Open hadley opened 4 years ago

romainfrancois commented 3 years ago

Related: imported issue https://github.com/tidyverse/dplyr/issues/5871 by @jzadra:

Having used case_when() for years, I was quite worried today when I discovered that case_when() handles NA values in the test differently than if_else() and ifelse():

image

After discovering this behavior, I see that there is a note about this buried in the case_when() documentation examples section:

# Note that NA values in the vector x do not get special treatment. If you want
# to explicitly handle NA values you can use the `is.na` function:
x[2:4] <- NA_real_
case_when(
  x %% 35 == 0 ~ "fizz buzz",
  x %% 5 == 0 ~ "fizz",
  x %% 7 == 0 ~ "buzz",
  is.na(x) ~ "nope",
  TRUE ~ as.character(x)
)

So now I know, but polling my team members at work reveals that none of them were aware of this behavior either.

My assumption has been that case_when()handles NA values in the test the same way if_else() does and return an NA UNLESS the NA values are specifically dealt with, rather than the other way around where they get the TRUE value if left unspecified. Consider that a basic test like NA == TRUE yields NA, and NA == NA also yields NA, further adding to my feeling that this is unexpected behavior: NA test values should yield an NA result for the TRUE ~ x line in case_when().

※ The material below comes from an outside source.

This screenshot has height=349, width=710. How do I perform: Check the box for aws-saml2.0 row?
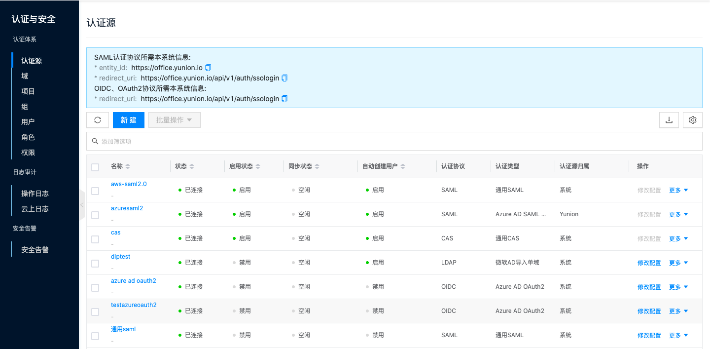click(x=95, y=191)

But regardless of whether this behavior is better for some reason (I'd love to understand if so!), it's obviously way too late to change it. I think it might be a good idea to include a warning/message when NAs exist in the tests but are treated as TRUE, ie "NA values in the data were handled by TRUE ~. Did you mean to specify a case for NA values?". There is precedent for this in other functions such as converting a character vector of mostly numeric values when there are some non-numeric values.

romainfrancois commented 3 years ago

(moved here from https://github.com/tidyverse/dplyr/issues/5876)

case_when() and if_else() perform type-checks and it is for the best in most cases.

However, some data type are usually fully exchangeable, e.g. integers and doubles.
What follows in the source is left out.